Roseli Ferreira Alves, influenciadora
Uma vida no lixo
Roseli conhece a realidade de lixões de longa data. A mãe e o padrasto costumavam pegar roupas, doces, bolachas, que não tinham condições de comprar, para levar à família.
Na juventude, Roseli trabalhou fora e se casou aos 18 anos. Teve quatro filhos do mesmo pai e voltou ao local ao se tornar mãe solo, quando se separou do então companheiro, que não ajudou mais a família.
Foi muito sofrido. Às vezes, os meus filhos não gostam que eu fale porque eles começam a chorar. Era mãe solteira, com filhos pequenos, não tinha condição de pagar ninguém para tomar conta das crianças.
No desespero de ver os filhos pequenos pedirem o que comer, Roseli chegou a machucar as mãos enquanto tentava pegar os itens mais rapidamente no lixo. Ela precisou fazer uma cirurgia e começou a trabalhar em uma cooperativa após a recuperação.
Quando as crianças eram pequenas, a comida diária da família era chuchu e restos de carne jogados no lixo pelos açougues do bairro.
Sucesso sem luxo nas redes sociais
O trabalho como influencer começou com vídeos no YouTube, principalmente fazendo comida. Depois, ela pediu ajuda à sobrinha para publicar em mais redes e "mostrar a realidade para esse povo que fica reclamando da vida".
Um dos filhos foi contra: ele alertou que as pessoas poderiam "tirar sarro" dela e de suas características físicas — Roseli é uma mulher negra e gorda.
Os comentários maldosos realmente vieram — dizem que ela não deveria estar naquele lugar e que, com tantos seguidores, não precisaria mais pisar num lixão. "Ninguém acredita na gente. 'Ah, porque tem não sei quantos seguidores, está bem, está rica'. Mas ninguém sabe o que acontece na minha casa", conta.
Além de questionamentos sobre o trabalho, Roseli ainda enfrenta gordofobia no "tribunal" da internet — e tenta não se importar. Mas o preconceito, no entanto, não se limita às redes sociais.
A pessoa já começa a tapar o nariz [quando entramos em algum lugar]. Isso é chato porque tudo é trabalho. Se eu estivesse roubando, vendendo droga, poderia me envergonhar, mas estou em um serviço honesto. Eles mexem muito com a minha gordura, meu Deus do céu. Se cada vez que mexessem comigo [na questão da aparência], eu perdesse dez gramas, eu era a mulher mais magra do mundo.
Dinheiro ainda contado
Hoje, após o crescimento do público na internet, Roseli consegue ter renda para ir ao mercado e fazer a "compra do mês", todo dia 28.
Ela e a família — o filho mais jovem hoje tem 17 — vivem com o dinheiro recebido pelas visualizações no TikTok, rifas que ela faz com o sorteio de prêmios aos seguidores e venda da reciclagem de itens achados no transbordo.

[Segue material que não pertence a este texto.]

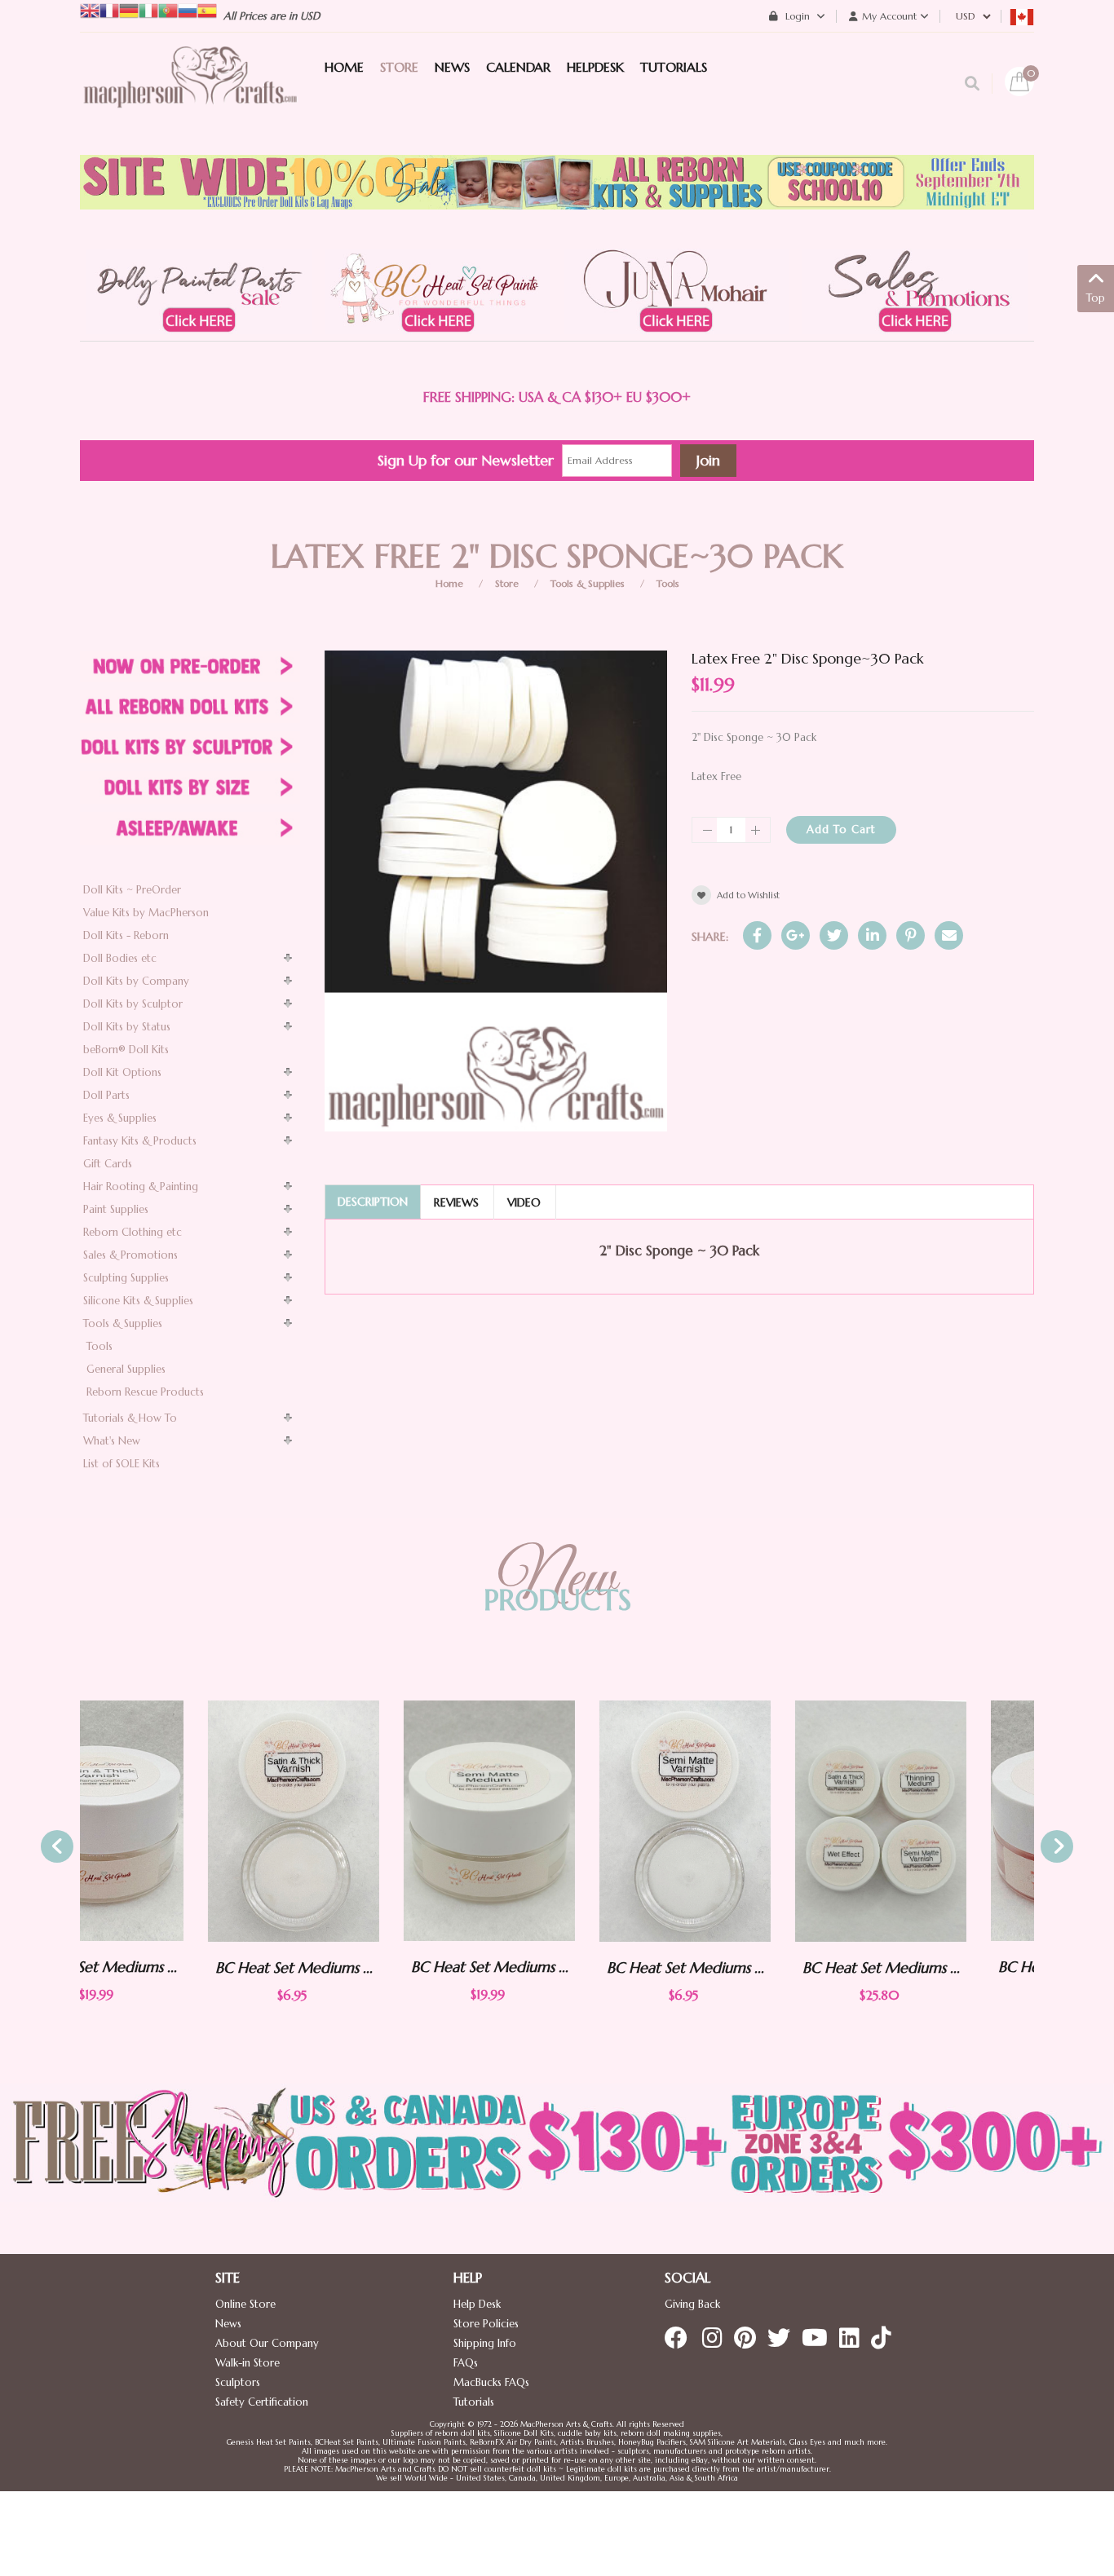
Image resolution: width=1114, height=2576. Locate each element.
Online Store (245, 2304)
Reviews (456, 1202)
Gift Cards (107, 1164)
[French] (109, 9)
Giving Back (692, 2304)
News (228, 2324)
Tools (667, 583)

Em janeiro, pela primeira vez, ela recebeu R$ 2 mil do TikTok. Nas outras plataformas, porém, ainda não recebe nenhum centavo.
[O dinheiro que eu recebo] é quase para a família inteira. É para minha mãe, dou uma ajudinha para minha irmã, parentes pedem ajuda também.
Ela diz que a família ainda come alimentos que encontra no lixão, mas somente se não forem perecíveis e estiverem dentro do prazo de validade — carnes estão entre os itens descartados.
A influenciadora afirma que, hoje, não deixaria a área de transbordo para trabalhar em um emprego formal e ganhar um salário mínimo, mas aceitaria se o valor fosse maior. "Hoje em dia as coisas estão caras, tenho de ajudar minha mãe que é idosa e tem câncer. Com R$ 1,2 mil, o que vou fazer?", indaga. "A gente vê a internet como um trabalho também."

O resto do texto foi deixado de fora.